# [Your objective]
Reproduce each of the following lines exactly, keeping their order.

— START OF Records shown —

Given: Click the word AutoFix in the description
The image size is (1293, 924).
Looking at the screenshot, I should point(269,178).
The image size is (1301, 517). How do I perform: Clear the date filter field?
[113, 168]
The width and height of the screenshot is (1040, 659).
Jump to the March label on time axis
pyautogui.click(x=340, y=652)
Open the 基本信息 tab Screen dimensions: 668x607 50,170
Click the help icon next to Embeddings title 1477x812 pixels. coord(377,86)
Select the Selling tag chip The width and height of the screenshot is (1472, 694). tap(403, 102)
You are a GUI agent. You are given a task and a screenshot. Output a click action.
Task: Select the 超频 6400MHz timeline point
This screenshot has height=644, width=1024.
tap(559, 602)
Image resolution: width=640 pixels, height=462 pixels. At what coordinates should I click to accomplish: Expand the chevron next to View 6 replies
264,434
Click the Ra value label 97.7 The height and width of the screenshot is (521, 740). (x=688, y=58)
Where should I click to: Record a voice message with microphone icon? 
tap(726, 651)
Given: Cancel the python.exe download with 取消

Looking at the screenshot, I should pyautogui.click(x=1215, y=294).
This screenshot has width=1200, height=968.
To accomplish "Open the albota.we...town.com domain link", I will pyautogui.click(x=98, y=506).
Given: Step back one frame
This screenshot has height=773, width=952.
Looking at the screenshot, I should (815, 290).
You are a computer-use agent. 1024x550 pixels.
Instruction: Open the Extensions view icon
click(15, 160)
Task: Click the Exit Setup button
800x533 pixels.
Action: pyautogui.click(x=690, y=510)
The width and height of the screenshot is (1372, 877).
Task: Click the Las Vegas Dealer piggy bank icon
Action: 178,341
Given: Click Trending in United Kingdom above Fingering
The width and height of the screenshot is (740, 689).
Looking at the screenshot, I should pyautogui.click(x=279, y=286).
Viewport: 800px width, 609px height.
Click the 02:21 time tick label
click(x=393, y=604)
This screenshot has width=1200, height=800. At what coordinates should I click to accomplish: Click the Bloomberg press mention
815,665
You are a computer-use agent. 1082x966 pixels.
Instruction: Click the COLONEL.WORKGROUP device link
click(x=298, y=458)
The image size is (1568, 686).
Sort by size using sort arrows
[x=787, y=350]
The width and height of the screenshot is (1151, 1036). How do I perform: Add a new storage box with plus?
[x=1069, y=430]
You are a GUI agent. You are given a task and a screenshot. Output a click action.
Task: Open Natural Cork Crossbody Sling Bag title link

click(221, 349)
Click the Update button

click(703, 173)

— END OF Records shown —

# [Result of the exercise]
Given: Click the word AutoFix in the description
The image size is (1293, 924).
Looking at the screenshot, I should point(269,178).
The image size is (1301, 517). How do I perform: Clear the date filter field?
[113, 168]
The width and height of the screenshot is (1040, 659).
Jump to the March label on time axis
pyautogui.click(x=340, y=652)
Open the 基本信息 tab Screen dimensions: 668x607 50,170
Click the help icon next to Embeddings title 1477x812 pixels. coord(377,86)
Select the Selling tag chip The width and height of the screenshot is (1472, 694). tap(403, 102)
You are a GUI agent. You are given a task and a screenshot. Output a click action.
Task: Select the 超频 6400MHz timeline point
This screenshot has height=644, width=1024.
tap(559, 602)
Image resolution: width=640 pixels, height=462 pixels. At what coordinates should I click to accomplish: Expand the chevron next to View 6 replies
264,434
Click the Ra value label 97.7 The height and width of the screenshot is (521, 740). (x=688, y=58)
Where should I click to: Record a voice message with microphone icon? 
tap(726, 651)
Given: Cancel the python.exe download with 取消

Looking at the screenshot, I should pyautogui.click(x=1215, y=294).
This screenshot has width=1200, height=968.
To accomplish "Open the albota.we...town.com domain link", I will pyautogui.click(x=98, y=506).
Given: Step back one frame
This screenshot has height=773, width=952.
Looking at the screenshot, I should (815, 290).
You are a computer-use agent. 1024x550 pixels.
Instruction: Open the Extensions view icon
click(15, 160)
Task: Click the Exit Setup button
800x533 pixels.
Action: pyautogui.click(x=690, y=510)
The width and height of the screenshot is (1372, 877).
Task: Click the Las Vegas Dealer piggy bank icon
Action: 178,341
Given: Click Trending in United Kingdom above Fingering
The width and height of the screenshot is (740, 689).
Looking at the screenshot, I should pyautogui.click(x=279, y=286).
Viewport: 800px width, 609px height.
Click the 02:21 time tick label
click(x=393, y=604)
This screenshot has width=1200, height=800. At what coordinates should I click to accomplish: Click the Bloomberg press mention
815,665
You are a computer-use agent. 1082x966 pixels.
Instruction: Click the COLONEL.WORKGROUP device link
click(x=298, y=458)
The image size is (1568, 686).
Sort by size using sort arrows
[x=787, y=350]
The width and height of the screenshot is (1151, 1036). How do I perform: Add a new storage box with plus?
[x=1069, y=430]
You are a GUI agent. You are given a task and a screenshot. Output a click action.
Task: Open Natural Cork Crossbody Sling Bag title link

click(221, 349)
Click the Update button

click(703, 173)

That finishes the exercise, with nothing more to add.